I absolutely agree with so many of the other comments here. After watching 4 or 5 other videos on setting up DKIM and DMARC I found yours. It is to the point and easy to follow. Thank you! and keep up the good work. Cheers!
I've been in IT for 35 years and this has to be one of the top five instructional videos I have ever seen! Easy to follow, very informative, and I am thankful that it's out there! THANK YOU!
Just like everyone else…such a helpful and easy to understand presentation. The ease with which you worked through what has otherwise been such a pain in the rear made that 20 minutes very well spent. Thank you!
VERY well done video! I'm a messaging admin (as are most of your viewers I suspect) and this is the best tutorial I've found on the subject. Thorough information without being bloated. You've made a subscriber out of me. Thank you for the great content!
Wow ! I must say I am deeply impressed. Not only does the video give a clear answer to the problem, but it also taught me a lot. I love it! Thank you very much mate !
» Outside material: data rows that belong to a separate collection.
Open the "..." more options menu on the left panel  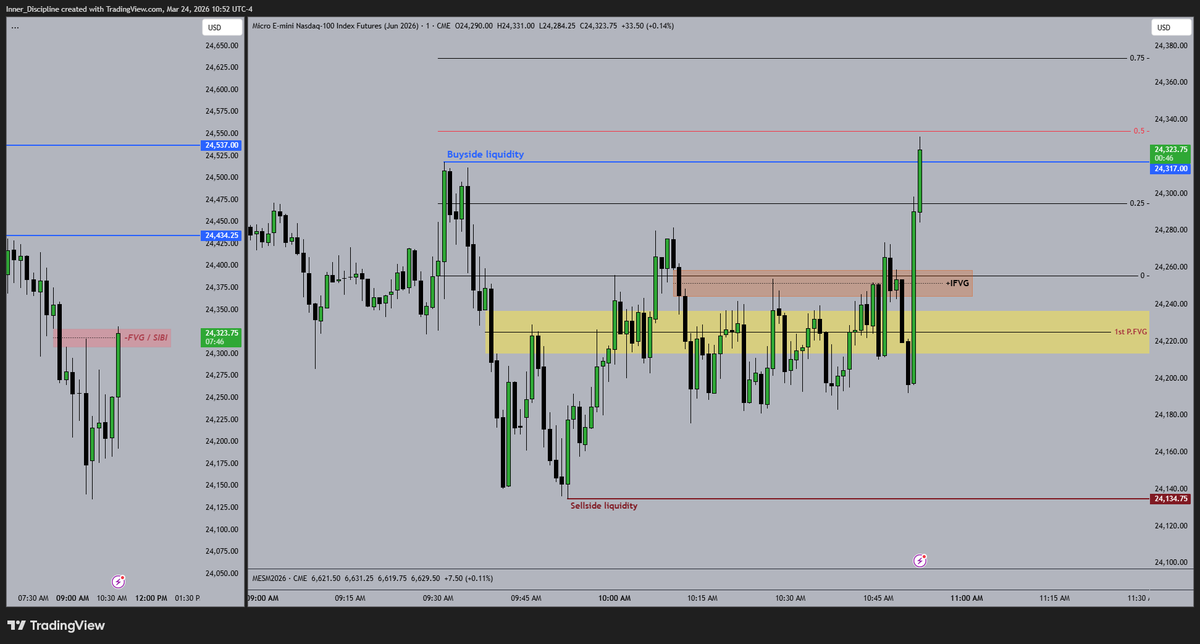click(14, 27)
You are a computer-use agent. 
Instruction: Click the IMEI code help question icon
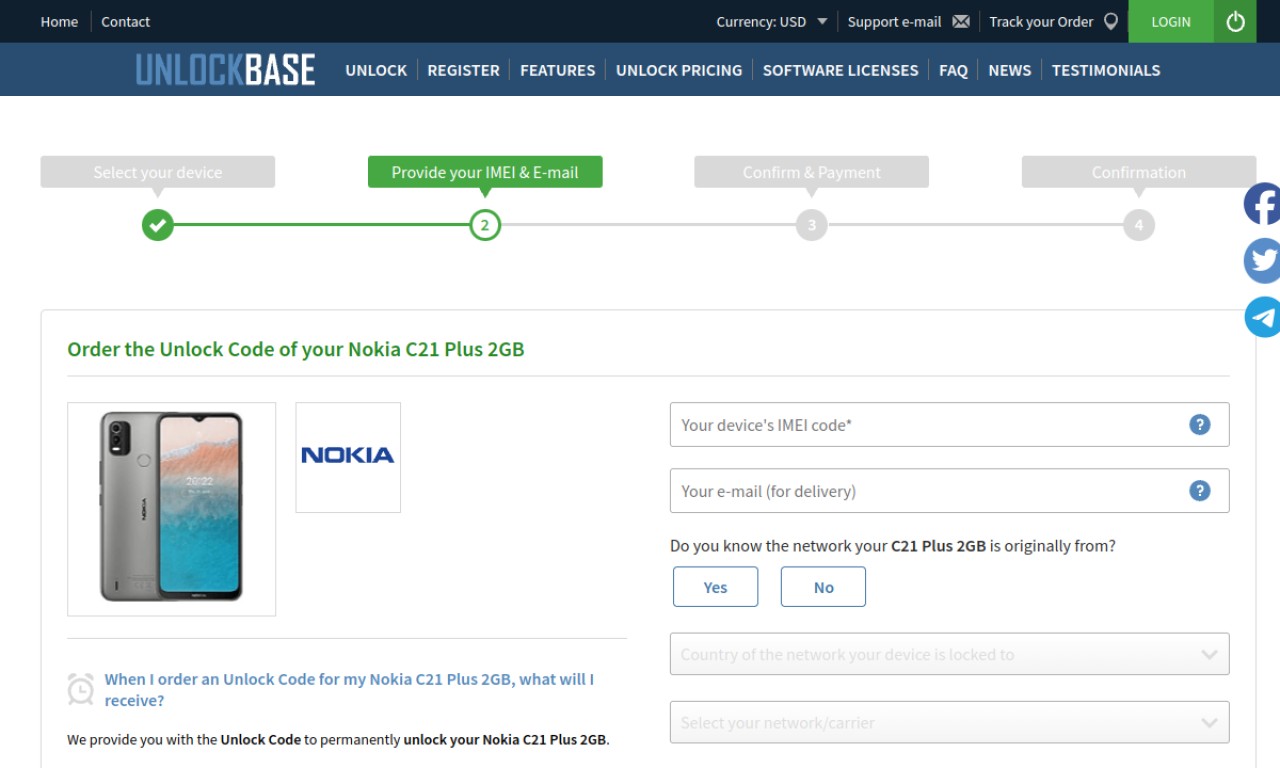(1200, 425)
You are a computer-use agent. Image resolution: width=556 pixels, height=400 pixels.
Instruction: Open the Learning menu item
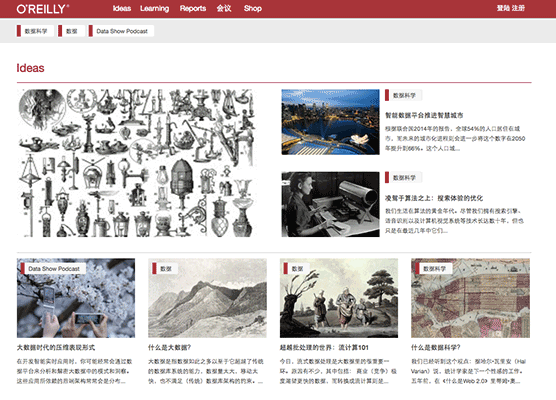154,9
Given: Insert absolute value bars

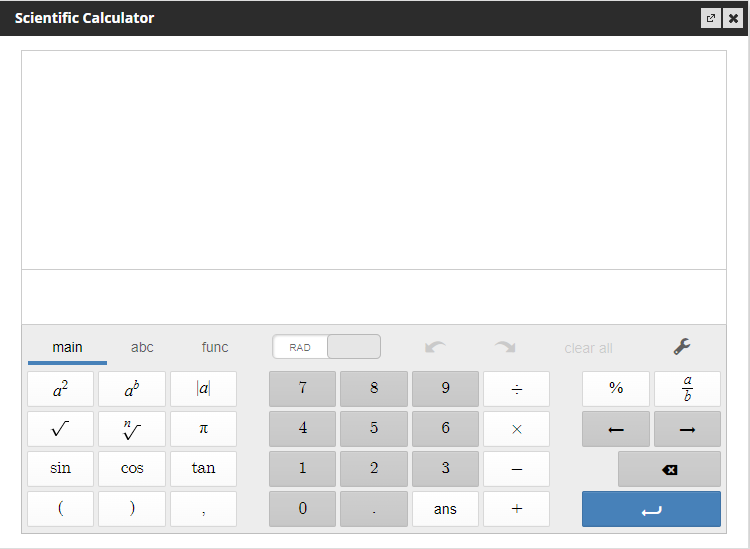Looking at the screenshot, I should point(203,389).
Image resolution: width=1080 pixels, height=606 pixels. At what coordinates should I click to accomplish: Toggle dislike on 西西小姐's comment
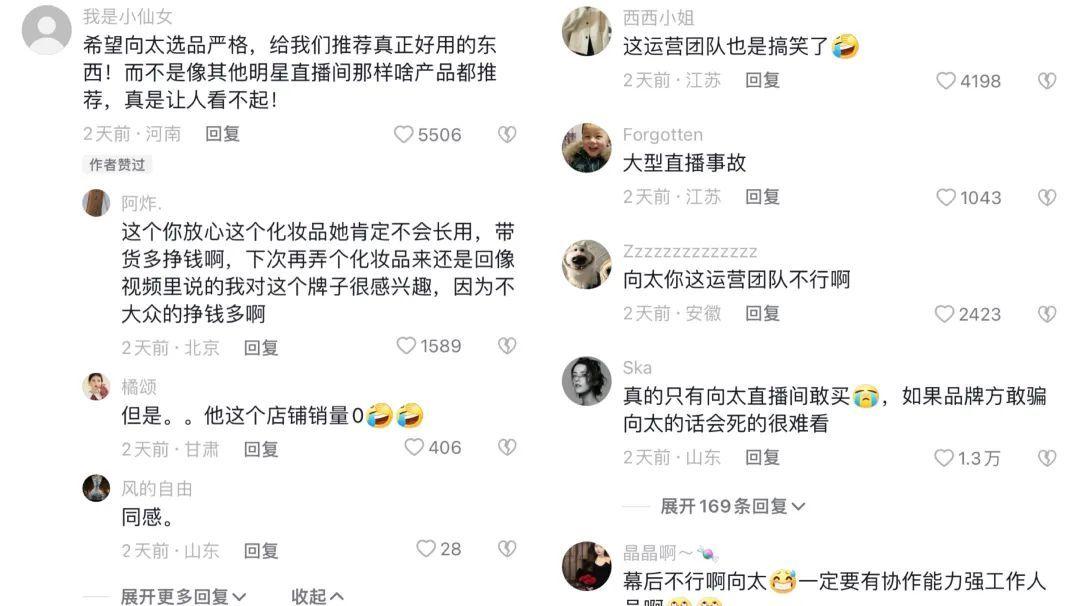[1047, 81]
As many others already said, it is very easy to perform thanks to your guidance. Thank you so much! I have subscribed to your channel. Keep up with your marvelous job!
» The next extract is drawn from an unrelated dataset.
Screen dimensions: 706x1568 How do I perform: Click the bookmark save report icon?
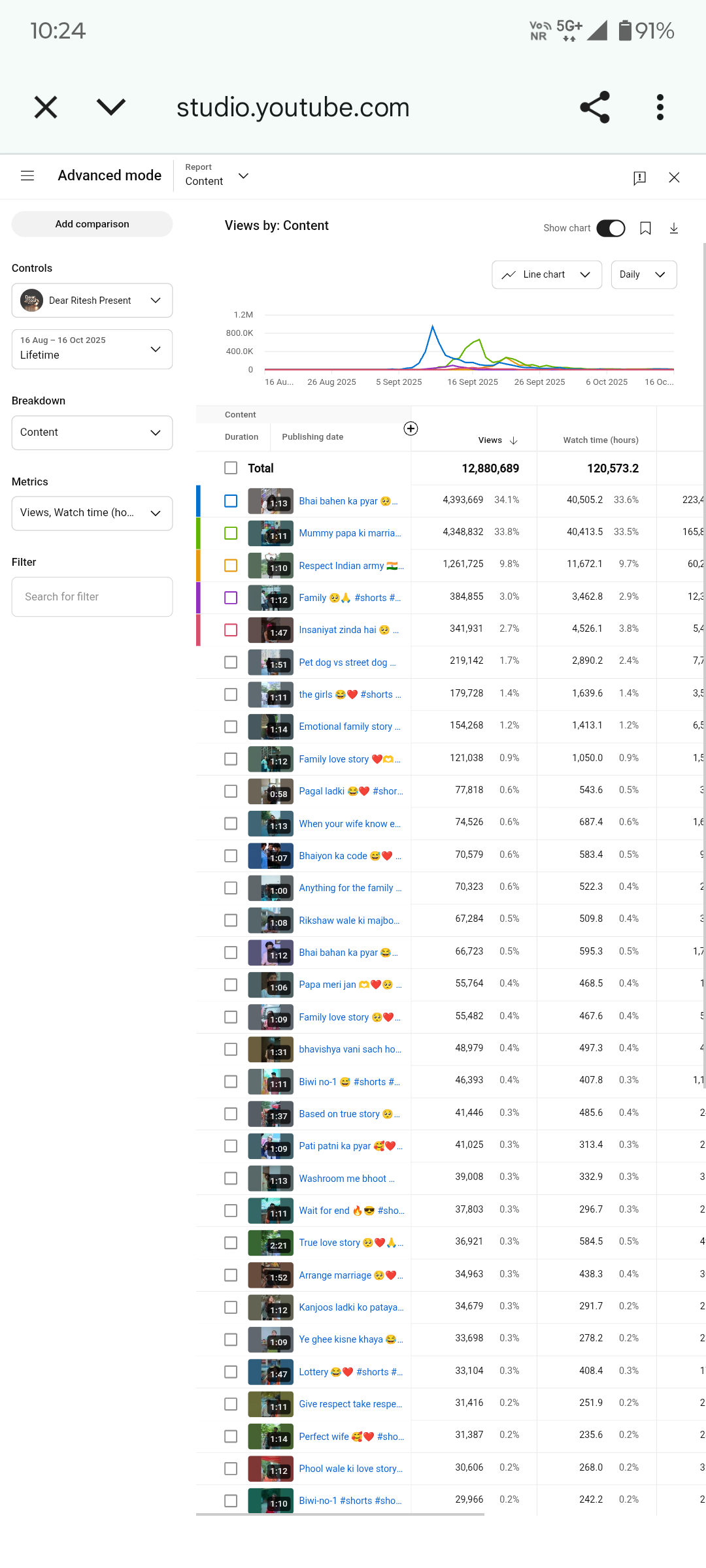(645, 228)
@@thecloudgeezer I would appreciate if you can prepare another tutorial that explains how to analyze the reports and how to determine when it's the time to change the policy from none to quarantine and reject. Thanks 🙏🏻
Hey I am circling back to drop a thanks/like. I followed this guide, leveraged MXToolbox, and Proofpoints generator and got it rolling. I appreciate you The Cloud Geezer.
Wow, this has been a great video. I needed to add these records for a client. I followed your video and it worked perfectly. Thanks for the great content. I'm a subscriber for life.... I'll be looking for more videos.
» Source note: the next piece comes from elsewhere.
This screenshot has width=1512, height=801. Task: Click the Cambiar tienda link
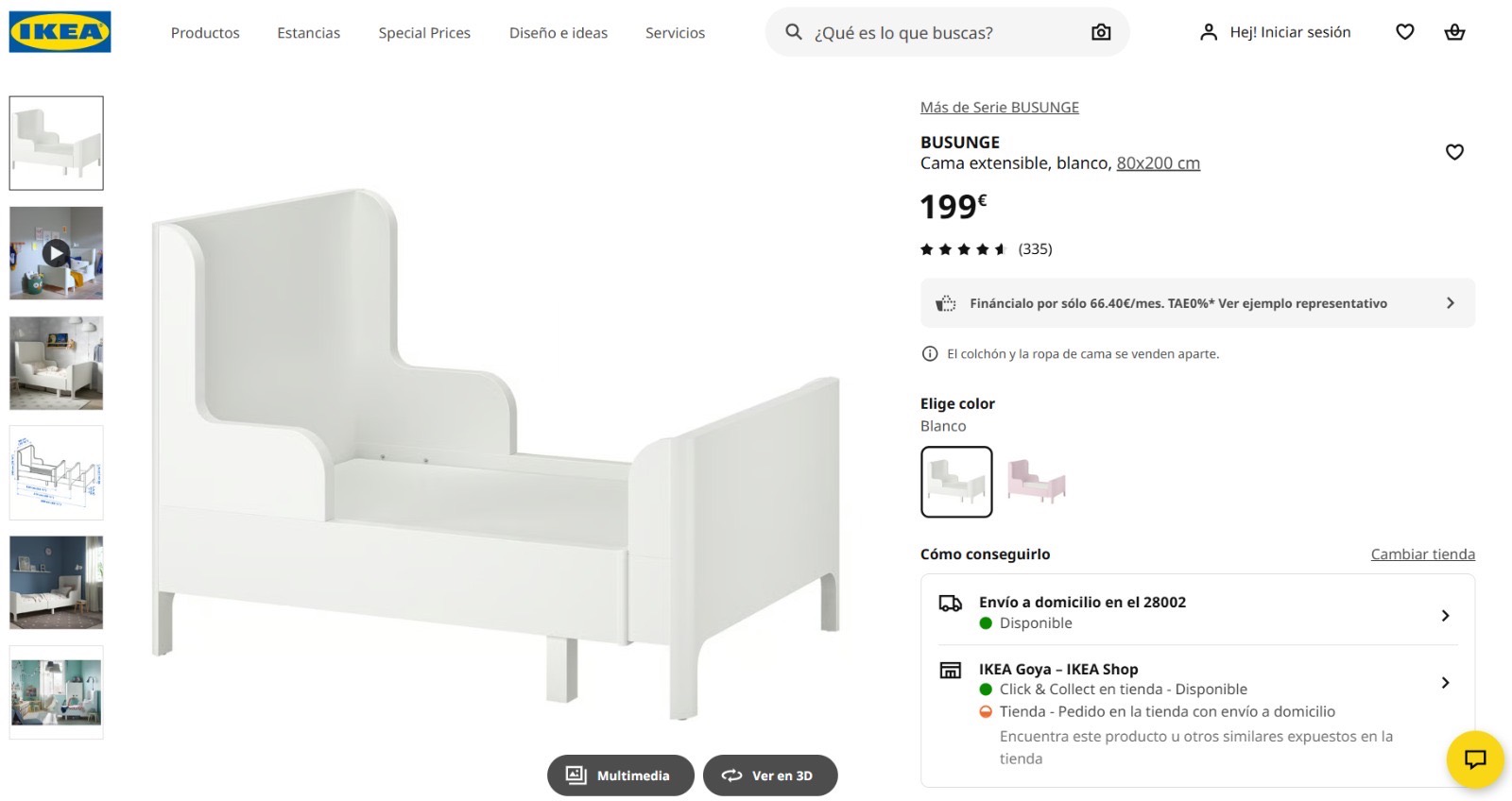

So Great content here! Thank you for this very helpful video 🙏 > I'm fighting with those records (especially DMARC and DKIM in Office 365 admin centre...) for a while now. Thank you again and please keep on! 👍
That's good to hear. I do try and make them as easy as possible. Only showing what you really need to know without going off on too many tangents. Thanks for your comment.
Wow, that was very well done. I do have a question as I am getting an error but I don't think it is a bid deal. When I do the checks I get this in several locations DMARC Policy Not Enable DMARC Quarantine/Reject policy not enabled. Any thoughts?
Thank you. You may have set the DMARC policy to do nothing rather than reject/quarantine. Some tests will fail if there is no call to action on the DMARC like that, even thought the DMARC record is in place. Definitely good to set to reject.
Great video, I have been setting up so many MS365 Exchange online and according to the admin portal everything was fine. Just learned something new, even though I have been a sysadmin for over 10 years. :D
Hi, thanks for this, slightly confused as you set the dmarc policy to none, I did the same and get the message that quarantine/reject policy is not enabled. Your report showed that the policy was enabled at the end. Did you change the setting from none at some point?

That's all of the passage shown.